Honorables sénateurs, le projet de loi S-221 fait partie d'un tout qui comprend également la motion no 73 présentée par le sénateur Patterson. Aujourd'hui, de même que demain, lorsque je terminerai mon intervention, je vais parler de ces deux éléments puisque, à mon avis, il ne serait pas juste ni exact d'en examiner un tout en mettant l'autre de côté.

L'objectif que cherche à atteindre le sénateur Patterson avec son projet de loi est louable. Il souhaite éliminer l'obligation de posséder un avoir net personnel d'au moins 4 000 $ imposée aux personnes qui souhaitent siéger dans cette honorable enceinte.

Tout sénateur doit posséder dans la province qu'il représente de l'immobilier d'une valeur nette d'au moins 4 000 $. Le sénateur Patterson — et je pense que tous les sénateurs sont du même avis que lui — estime qu'il s'agit d'une mesure désuète et élitiste — ce sont ses propos — qui n'a plus sa raison d'être dans notre société moderne.

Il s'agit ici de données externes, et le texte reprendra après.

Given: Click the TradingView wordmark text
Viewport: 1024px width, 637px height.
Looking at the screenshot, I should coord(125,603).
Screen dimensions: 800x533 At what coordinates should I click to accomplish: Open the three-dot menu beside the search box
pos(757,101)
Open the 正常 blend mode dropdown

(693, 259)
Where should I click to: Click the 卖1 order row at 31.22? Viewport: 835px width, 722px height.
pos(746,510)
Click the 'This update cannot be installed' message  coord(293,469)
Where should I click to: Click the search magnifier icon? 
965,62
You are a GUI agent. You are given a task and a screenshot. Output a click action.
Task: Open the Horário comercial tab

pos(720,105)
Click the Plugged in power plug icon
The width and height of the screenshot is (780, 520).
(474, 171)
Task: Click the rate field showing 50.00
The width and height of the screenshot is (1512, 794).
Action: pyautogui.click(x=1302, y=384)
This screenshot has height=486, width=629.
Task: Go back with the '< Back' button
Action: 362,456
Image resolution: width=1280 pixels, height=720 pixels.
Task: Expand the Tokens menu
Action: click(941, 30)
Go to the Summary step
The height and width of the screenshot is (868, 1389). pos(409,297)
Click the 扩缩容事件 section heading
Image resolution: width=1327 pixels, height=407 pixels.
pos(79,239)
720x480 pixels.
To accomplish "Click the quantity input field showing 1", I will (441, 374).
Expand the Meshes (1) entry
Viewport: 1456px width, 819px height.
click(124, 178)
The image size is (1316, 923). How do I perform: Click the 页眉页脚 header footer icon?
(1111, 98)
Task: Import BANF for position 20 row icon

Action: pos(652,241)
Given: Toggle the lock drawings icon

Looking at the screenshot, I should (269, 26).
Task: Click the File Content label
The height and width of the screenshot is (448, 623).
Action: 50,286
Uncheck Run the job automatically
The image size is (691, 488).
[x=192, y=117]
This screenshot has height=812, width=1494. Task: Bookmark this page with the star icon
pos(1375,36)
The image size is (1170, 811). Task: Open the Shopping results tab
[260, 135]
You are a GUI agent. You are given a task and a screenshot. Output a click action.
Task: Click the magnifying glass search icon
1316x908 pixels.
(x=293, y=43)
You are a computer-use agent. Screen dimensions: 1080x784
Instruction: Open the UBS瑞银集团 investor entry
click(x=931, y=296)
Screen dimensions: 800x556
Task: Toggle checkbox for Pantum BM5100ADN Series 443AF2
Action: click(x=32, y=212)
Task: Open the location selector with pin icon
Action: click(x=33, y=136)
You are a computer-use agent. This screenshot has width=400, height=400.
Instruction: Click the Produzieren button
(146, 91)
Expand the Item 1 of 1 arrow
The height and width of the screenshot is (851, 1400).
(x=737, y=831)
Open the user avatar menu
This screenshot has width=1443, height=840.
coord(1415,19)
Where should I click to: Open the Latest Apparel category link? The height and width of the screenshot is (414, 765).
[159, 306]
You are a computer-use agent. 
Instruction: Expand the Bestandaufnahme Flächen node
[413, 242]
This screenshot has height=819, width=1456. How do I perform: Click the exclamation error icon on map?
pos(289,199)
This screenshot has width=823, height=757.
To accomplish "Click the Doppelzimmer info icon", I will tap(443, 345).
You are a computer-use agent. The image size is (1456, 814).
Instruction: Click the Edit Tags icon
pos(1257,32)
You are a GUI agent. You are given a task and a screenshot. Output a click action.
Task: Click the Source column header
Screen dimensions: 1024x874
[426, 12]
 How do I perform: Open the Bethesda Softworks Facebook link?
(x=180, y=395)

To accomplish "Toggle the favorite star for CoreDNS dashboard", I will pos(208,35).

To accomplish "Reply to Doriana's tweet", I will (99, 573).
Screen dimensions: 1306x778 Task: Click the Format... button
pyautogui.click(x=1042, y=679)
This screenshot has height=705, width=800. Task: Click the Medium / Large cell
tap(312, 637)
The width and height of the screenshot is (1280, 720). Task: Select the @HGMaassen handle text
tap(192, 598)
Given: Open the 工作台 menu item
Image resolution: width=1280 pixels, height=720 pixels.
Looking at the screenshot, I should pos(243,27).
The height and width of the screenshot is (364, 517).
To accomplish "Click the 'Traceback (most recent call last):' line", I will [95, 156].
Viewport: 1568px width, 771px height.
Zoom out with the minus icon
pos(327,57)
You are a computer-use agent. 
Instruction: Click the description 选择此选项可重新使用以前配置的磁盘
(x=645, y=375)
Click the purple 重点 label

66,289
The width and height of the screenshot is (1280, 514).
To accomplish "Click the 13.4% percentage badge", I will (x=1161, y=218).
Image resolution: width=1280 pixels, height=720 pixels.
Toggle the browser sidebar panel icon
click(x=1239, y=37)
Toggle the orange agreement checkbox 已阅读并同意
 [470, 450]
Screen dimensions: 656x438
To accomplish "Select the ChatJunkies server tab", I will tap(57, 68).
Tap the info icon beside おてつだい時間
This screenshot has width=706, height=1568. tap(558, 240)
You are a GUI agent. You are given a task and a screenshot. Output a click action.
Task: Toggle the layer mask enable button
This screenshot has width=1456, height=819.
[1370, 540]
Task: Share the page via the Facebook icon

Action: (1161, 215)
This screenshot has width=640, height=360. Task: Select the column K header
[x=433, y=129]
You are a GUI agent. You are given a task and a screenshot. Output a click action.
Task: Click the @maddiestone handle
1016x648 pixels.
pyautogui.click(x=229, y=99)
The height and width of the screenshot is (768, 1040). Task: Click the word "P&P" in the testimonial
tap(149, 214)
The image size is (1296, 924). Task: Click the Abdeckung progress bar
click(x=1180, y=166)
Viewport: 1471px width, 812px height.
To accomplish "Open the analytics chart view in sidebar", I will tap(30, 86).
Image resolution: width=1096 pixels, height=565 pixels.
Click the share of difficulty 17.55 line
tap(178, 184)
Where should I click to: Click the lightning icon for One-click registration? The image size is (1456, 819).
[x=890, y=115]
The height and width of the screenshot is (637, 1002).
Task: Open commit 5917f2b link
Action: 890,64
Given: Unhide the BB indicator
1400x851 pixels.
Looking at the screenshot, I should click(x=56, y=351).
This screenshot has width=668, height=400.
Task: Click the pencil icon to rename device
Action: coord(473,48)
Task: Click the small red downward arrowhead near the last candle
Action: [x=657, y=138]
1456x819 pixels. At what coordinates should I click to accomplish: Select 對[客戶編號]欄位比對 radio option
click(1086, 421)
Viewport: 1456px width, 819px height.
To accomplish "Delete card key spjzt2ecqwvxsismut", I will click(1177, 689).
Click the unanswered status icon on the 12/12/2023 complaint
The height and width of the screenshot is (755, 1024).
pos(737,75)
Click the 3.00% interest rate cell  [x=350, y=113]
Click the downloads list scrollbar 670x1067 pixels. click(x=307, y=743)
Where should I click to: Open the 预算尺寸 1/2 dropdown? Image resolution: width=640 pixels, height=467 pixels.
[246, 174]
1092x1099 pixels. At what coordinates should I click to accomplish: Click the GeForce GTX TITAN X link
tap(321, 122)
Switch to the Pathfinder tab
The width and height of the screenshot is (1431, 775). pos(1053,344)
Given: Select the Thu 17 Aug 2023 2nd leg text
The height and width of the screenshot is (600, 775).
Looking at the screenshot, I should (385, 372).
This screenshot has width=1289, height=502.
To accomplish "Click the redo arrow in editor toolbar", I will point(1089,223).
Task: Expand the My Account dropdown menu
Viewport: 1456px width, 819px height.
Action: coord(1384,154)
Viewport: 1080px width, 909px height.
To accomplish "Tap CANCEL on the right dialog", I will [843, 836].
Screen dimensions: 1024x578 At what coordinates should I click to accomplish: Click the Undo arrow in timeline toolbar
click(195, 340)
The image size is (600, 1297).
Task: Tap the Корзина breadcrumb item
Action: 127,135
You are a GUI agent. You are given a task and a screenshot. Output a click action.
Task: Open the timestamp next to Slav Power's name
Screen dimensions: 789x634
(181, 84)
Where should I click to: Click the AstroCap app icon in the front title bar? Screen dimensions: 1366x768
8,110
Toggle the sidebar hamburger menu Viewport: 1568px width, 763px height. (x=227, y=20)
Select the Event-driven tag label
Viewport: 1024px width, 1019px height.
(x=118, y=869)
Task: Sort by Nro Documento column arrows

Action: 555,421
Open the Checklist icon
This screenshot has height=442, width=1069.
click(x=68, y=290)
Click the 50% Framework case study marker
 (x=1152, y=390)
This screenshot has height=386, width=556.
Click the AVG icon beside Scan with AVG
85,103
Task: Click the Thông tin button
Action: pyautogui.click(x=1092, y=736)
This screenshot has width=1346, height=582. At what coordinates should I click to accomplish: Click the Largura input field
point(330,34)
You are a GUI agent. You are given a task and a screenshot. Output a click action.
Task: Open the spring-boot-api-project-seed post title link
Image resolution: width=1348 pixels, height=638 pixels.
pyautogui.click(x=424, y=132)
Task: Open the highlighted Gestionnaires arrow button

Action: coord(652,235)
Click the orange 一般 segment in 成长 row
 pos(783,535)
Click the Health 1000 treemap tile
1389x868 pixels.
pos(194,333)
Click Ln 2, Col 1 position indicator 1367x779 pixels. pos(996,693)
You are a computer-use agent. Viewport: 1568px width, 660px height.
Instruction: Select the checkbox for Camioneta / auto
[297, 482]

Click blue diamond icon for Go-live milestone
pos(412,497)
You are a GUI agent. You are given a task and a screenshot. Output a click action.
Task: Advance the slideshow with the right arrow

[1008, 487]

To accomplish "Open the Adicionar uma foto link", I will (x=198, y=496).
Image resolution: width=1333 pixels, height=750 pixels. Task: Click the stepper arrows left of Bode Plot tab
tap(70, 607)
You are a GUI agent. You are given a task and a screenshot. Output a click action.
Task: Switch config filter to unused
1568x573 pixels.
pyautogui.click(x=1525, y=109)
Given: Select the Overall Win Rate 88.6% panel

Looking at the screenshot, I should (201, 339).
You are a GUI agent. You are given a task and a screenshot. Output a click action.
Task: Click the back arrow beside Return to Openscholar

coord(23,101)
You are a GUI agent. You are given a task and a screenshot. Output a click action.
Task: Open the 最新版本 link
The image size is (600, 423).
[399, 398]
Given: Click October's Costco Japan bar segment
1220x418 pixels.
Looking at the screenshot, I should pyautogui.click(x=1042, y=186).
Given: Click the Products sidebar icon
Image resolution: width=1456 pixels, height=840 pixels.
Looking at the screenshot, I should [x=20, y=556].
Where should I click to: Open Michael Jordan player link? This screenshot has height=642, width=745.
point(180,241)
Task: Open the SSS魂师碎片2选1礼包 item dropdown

D'ailleurs, il importe d'établir une distinction entre les qualifications en matière de propriété et la règle relative à la résidence. Ces deux exigences sont énoncées dans le même article de la loi constitutionnelle, mais elles sont très différentes. La règle relative à la résidence prévoit qu'un sénateur doit vivre dans la province qu'il représente; c'est là qu'il doit habiter. Les qualifications en matière de propriété sont une chose tout à fait différente.

En 1867, il s'agissait d'une somme très importante. Je dois une fière chandelle à mon personnel, qui a pu trouver ce que la somme de 4 000 $ pouvait représenter à l'époque. En 1876, le Rideau Club a acheté un terrain de l'autre côté de la rue, à côté de l'ancienne ambassade des États-Unis, pour y construire certaines installations. Il a payé ce terrain 4 000 $.

En 1980, lorsque le terrain s'est retrouvé presque vacant parce que l'immeuble qui s'y trouvait avait été détruit par un incendie, le club a reçu la somme de 10,5 millions de dollars pour ce terrain, qui était légèrement plus grand qu'à l'époque, mais essentiellement, c'était le même terrain lorsque le gouvernement a décidé de procéder à l'expropriation. On peut donc dire qu'une somme de 4 000 $ à l'époque représenterait aujourd'hui 10,5 millions de dollars.

C'était une exigence énorme, qui a été mise en place délibérément. Je crois que c'est John A. Macdonald qui a dit que le Sénat devait jouer un rôle de protection des minorités, et comme les riches forment toujours une minorité, c'est le Sénat qui allait les protéger, car il allait lui-même être composé de personnes riches.

(Le débat est suspendu.)

Son Honneur le Président : Honorables sénateurs, comme il est maintenant 16 heures, je déclare que, conformément à l'ordre adopté le jeudi 4 février 2016, la séance est levée et le Sénat s'ajourne au jeudi 27 octobre 2016, à 13 h 30, par décision du Sénat.

(La séance est levée, et le Sénat s'ajourne au jeudi 27 octobre 2016, à 13 h 30.)